Text Classification Practical Session

Introduction

In this practical session, our goals are to:

Explore clustering algorithms applied to document classification;
Build a naive Bayes spam classifier.

1. Document Classification using Clustering

1.1 Setup

For this part of the practical session, we will need the scikit-learn Python module. Scikit-learn provides a machine learning toolkit. In the following sections, we will make use of the k-Means and Hierarchical Clustering algorithms for document classification. Please, install scikit-learn, as instructed here .

1.2 Problem description

We are given a collection of documents, each of which belongs to one of two categories. For instance, a part of the documents could be news articles and the other part could be sci-fi literature. Our task is to write a cluster-based classifier which separates these documents into two classes (clusters). So, if we consider our previous example, we would ideally like to have all the news articles in one cluster and all the sci-fi texts in another cluster.

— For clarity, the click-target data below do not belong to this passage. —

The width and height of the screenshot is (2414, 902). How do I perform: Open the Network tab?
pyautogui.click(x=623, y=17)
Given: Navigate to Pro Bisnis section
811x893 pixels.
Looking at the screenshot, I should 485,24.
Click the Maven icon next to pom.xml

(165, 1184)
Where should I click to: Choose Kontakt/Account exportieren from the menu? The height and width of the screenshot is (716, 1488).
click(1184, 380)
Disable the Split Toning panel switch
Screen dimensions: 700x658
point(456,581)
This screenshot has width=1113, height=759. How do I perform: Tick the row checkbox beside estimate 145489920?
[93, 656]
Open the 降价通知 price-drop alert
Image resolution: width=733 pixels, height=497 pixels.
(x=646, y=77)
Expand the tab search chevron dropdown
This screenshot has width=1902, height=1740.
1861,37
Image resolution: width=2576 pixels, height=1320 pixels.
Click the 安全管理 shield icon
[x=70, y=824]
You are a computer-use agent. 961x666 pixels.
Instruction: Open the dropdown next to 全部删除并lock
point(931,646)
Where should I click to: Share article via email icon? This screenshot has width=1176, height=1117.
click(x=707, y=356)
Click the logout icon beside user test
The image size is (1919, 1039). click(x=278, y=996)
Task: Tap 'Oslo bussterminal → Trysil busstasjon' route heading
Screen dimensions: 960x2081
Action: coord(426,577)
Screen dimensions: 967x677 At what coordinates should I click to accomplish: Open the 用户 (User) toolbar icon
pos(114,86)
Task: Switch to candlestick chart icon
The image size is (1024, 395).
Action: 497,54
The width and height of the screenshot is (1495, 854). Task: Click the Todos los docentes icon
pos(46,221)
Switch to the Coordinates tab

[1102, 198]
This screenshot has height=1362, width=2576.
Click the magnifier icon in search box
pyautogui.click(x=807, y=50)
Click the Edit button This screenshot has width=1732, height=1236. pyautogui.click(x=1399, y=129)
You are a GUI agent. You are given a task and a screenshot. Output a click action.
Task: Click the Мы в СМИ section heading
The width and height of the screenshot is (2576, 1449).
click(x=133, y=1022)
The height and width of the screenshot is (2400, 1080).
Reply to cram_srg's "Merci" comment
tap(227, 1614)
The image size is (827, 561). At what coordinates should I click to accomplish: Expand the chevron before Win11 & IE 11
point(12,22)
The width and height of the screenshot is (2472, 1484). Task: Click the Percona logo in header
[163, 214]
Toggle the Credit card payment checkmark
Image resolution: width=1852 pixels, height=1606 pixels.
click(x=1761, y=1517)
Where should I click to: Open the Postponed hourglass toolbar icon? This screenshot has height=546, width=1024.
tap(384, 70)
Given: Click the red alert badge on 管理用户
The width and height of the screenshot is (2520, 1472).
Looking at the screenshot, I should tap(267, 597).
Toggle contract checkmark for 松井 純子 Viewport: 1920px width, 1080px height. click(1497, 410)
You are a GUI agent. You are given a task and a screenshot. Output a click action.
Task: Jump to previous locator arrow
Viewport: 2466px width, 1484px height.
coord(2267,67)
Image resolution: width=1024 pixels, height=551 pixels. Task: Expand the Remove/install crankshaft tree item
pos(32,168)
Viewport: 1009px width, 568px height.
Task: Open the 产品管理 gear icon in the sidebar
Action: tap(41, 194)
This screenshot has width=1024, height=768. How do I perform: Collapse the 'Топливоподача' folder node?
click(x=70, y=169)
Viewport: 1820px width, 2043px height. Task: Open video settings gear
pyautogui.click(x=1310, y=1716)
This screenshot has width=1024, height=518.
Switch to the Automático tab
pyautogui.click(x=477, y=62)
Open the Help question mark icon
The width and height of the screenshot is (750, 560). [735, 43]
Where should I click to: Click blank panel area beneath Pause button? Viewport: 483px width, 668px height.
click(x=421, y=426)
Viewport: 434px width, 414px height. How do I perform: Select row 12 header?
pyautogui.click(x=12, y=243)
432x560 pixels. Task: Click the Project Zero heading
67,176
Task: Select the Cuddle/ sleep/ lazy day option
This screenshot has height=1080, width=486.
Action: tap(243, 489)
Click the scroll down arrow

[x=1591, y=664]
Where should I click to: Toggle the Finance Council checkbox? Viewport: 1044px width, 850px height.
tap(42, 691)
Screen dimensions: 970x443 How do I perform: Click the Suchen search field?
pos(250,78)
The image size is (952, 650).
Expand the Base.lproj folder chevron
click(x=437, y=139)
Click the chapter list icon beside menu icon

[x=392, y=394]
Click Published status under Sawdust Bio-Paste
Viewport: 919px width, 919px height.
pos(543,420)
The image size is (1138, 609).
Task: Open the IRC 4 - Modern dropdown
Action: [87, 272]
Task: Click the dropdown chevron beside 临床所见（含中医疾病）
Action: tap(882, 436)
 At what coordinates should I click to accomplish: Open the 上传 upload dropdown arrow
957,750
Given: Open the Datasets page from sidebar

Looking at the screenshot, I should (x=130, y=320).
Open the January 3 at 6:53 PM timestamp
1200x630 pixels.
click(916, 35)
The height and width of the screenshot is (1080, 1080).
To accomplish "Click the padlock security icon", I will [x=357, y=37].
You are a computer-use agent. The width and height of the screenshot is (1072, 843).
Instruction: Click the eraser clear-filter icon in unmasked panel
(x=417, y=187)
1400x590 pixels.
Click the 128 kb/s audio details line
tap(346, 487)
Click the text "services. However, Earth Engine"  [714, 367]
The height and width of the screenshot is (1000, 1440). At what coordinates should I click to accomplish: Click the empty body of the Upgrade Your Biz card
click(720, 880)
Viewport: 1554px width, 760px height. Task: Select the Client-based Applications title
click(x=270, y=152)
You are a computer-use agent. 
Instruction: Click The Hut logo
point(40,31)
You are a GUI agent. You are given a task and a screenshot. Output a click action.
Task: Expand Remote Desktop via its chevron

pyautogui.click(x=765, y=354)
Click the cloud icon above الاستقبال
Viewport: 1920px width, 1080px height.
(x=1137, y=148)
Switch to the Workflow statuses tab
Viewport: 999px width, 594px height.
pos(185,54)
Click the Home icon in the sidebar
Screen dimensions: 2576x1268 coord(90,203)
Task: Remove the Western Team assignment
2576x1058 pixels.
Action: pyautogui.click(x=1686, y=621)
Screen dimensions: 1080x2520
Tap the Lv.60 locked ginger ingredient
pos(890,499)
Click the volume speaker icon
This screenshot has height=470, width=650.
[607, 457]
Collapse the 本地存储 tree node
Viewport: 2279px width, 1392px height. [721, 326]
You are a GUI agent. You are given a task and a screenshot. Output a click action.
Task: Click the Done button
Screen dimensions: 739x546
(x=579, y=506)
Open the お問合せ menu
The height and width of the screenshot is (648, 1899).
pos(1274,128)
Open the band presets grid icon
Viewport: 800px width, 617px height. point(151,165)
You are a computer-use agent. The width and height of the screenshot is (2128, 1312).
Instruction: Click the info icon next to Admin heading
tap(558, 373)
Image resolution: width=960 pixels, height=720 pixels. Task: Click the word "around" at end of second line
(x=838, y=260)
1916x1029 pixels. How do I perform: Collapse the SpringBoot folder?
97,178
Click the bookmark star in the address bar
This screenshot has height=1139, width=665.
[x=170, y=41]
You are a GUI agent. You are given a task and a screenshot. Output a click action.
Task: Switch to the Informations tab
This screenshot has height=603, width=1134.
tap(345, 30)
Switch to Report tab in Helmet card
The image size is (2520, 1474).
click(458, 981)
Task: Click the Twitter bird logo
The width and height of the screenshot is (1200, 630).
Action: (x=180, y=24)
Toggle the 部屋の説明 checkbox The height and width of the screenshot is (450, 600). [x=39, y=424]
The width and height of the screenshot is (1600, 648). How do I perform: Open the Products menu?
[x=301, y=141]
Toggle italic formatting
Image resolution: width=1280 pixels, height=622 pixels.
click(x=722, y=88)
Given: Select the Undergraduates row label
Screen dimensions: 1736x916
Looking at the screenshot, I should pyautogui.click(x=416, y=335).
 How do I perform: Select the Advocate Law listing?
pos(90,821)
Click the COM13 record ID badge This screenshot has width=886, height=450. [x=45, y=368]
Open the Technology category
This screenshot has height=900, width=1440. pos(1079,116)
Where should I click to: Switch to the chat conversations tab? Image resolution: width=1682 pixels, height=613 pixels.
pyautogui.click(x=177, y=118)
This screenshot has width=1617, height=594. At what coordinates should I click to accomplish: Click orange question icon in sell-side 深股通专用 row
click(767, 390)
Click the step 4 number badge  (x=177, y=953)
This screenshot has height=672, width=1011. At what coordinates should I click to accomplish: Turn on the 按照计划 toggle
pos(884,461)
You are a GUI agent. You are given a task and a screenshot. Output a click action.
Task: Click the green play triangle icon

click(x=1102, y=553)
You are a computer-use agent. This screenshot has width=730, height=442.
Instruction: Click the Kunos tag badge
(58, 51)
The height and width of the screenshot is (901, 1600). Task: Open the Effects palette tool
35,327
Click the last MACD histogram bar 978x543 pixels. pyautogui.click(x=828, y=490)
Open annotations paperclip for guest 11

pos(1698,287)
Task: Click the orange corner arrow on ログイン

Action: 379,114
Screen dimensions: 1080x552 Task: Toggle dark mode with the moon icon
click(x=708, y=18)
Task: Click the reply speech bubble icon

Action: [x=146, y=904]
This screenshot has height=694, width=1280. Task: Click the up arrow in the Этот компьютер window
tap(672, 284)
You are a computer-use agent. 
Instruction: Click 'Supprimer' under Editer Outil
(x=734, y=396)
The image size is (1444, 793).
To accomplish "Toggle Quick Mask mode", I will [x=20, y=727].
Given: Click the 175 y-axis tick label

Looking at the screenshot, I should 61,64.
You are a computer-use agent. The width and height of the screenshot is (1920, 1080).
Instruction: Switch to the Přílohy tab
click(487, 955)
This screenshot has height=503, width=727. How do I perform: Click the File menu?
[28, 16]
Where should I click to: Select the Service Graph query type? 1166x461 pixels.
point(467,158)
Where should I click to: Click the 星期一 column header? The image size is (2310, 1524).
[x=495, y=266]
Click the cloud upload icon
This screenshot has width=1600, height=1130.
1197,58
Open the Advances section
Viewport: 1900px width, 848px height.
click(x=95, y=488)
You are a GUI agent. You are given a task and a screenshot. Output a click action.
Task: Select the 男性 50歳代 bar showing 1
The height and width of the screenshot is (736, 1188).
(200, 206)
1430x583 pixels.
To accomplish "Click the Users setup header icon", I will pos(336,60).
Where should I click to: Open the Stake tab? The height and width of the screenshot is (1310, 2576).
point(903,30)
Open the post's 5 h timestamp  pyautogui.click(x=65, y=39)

This problem can be split into four subtasks:

Preprocessing: extract numerical features from the documents, to give them as input to the clustering algorithms. For this problem, one main assumption is that the type of vocabulary used in the two categories of documents is different. So, one approach is to:
- define what "words" are: to obtain meaningful results, the punctuation and some "stop-words" should be ignored. (import "stopwords" from Corpora using nltk.download())
- Extract the n most frequent words in the whole corpus (i.e. out of all of the documents, in both categories). These n words will represent the n features used by the clustering algorithm.
  
  For this exercise, we use n equals 100.
Document representation: for each document, count how many times each of the n most frequent words appears and store these values in an array. In the end, assemble the arrays to obtain a matrix X of dimension m x n, where:
- m represents the total number of documents (from both categories)
- n represents the number of features
- X[i][j] represents the number of times the jth overall most frequent word appears in document i.
Clustering: apply the K-means and the Agglomerative Clustering algorithms to the dataset obtained in the previous point. For the Agglomerative Clustering, try all three possible linkage types ( ‘ward’ , ‘complete’ and ‘average’ ).
Plotting: after having obtained the clusters, we need to provide an intuitive manner of visualizing them. In order to meaningfully visualize 100-dimensional data, we should reduce/project it into a 2-dimensional space (a plane). But how should we choose the ‘best’ (most significant) plane onto which to project the data? This is exactly what Principal Component Analysis does. Run the data ( X ) through a scikit-learn PCA with 2 components to obtain a 2-dimensional reduced version which can then easily be plotted.

1.3 Your Turn

Your task is to fill in the missing code in the provided skeleton script. Please download the script and have a look at it. We suggest working with the documents in the “romance” and “government” categories from the Brown corpus . However, you are welcome to experiment with other categories from the Brown corpus as well.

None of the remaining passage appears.